Going to the bank means involvement of paper forms. Banks also usually have the SWIFT mode of transaction – a one-off transaction with a high cost. It is difficult for someone who wants to invest about Rs. 2000 if the transaction cost itself is Rs. 2000. Digitalisation is a big step towards tackling this challenge

  • When the processing is slow, money takes time to reach its destination that is to reflect in the customer’s account and be available for investing. Digital processing will make it quicker.

If regulators enable the different aggregators to process these LRS capital transactions, money movement will also become faster.

Also, the KYC documentation should be made efficient.

For example, they can employ the CKYC flow, supposed to be the most advanced flow of documentation. It is a bulk/aggregate settlement with which customers can save substantially on cost – almost up to 50% less than now

  • The speed of settlement is also important and while the settlement time at present is next day, Reeju said that we are pushing for same-day settlements

He said these challenges exist not only for LRS payments but also for LRS capital and current accounts.

Key Takeaways

The discussion around cross-border payments centred around building a seamless bridge for investments . Whether it is happening inward or outward, it must be in a cost-effective manner. The key takeaways from the shared thoughts and ideas of the panellists are:

  • Such transactions are a process-wise journey starting from customer level to the bank to the clearance side outside the country.
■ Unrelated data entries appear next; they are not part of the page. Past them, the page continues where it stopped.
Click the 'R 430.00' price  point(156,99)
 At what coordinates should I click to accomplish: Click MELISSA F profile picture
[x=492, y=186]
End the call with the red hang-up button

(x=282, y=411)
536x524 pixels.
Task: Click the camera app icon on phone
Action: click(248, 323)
First, the process should be automated like ensuring the customer is genuine through proof of source of funds.

Secondly, implementation of pooling funds instead of one-on-one SWIFT transactions that incurs direct charges on the customer. At the same time, payment aggregators must follow all protocols in order to address multiple issues at once

  • Process automation, cost control and enhancing the user experience needs to be done starting from fintech level as the platform, to aggregators, statement providers, banks and finally at the receiving end
  • The Government of India can help in terms of regulatory developments to optimise the entire payment system and make it convenient in terms of outward or inward remittances
  • The RBI is the controller for remittances and needs to give at least one clear guidance regarding cross-border payments. Similarly, guidelines should also come from SEBI (Securities and Exchange Board of India) which looks at investments and asset classes
  • Financial institutions need to revamp their technology in two ways. First, by upgrading the tech stack to build a fast and smoother journey for cross-border transactions to be done in a few clicks. Second, by creating a quick and seamless KYC format
  • Opportunities of outward remittances should also be a potential chance for global companies to reach out to Indian customers and investors
  • The RBI allowed NRIs to do bill payments using BBPS (Bharat Bill Payment System) and the GOI is taking UPI to France. Such new initiatives open floodgates for the players who are in this line of business

Wrapping it up

Fintechs, with the support of the RBI, are already moving towards providing easy, quick and cost-effective cross border payment solutions to customers. Some challenges still exist, but in the coming years, investments will surely become seamless. This means investments by Indians both abroad or outward as well as inward remittances.

The RBI is encouraging startups to provide solutions in this space, through its regulatory sandbox and multiple cohorts. Indians are investing money in travel, education, stocks, and a lot more.

Thus, the years that follow will be very interesting for cross-border payments.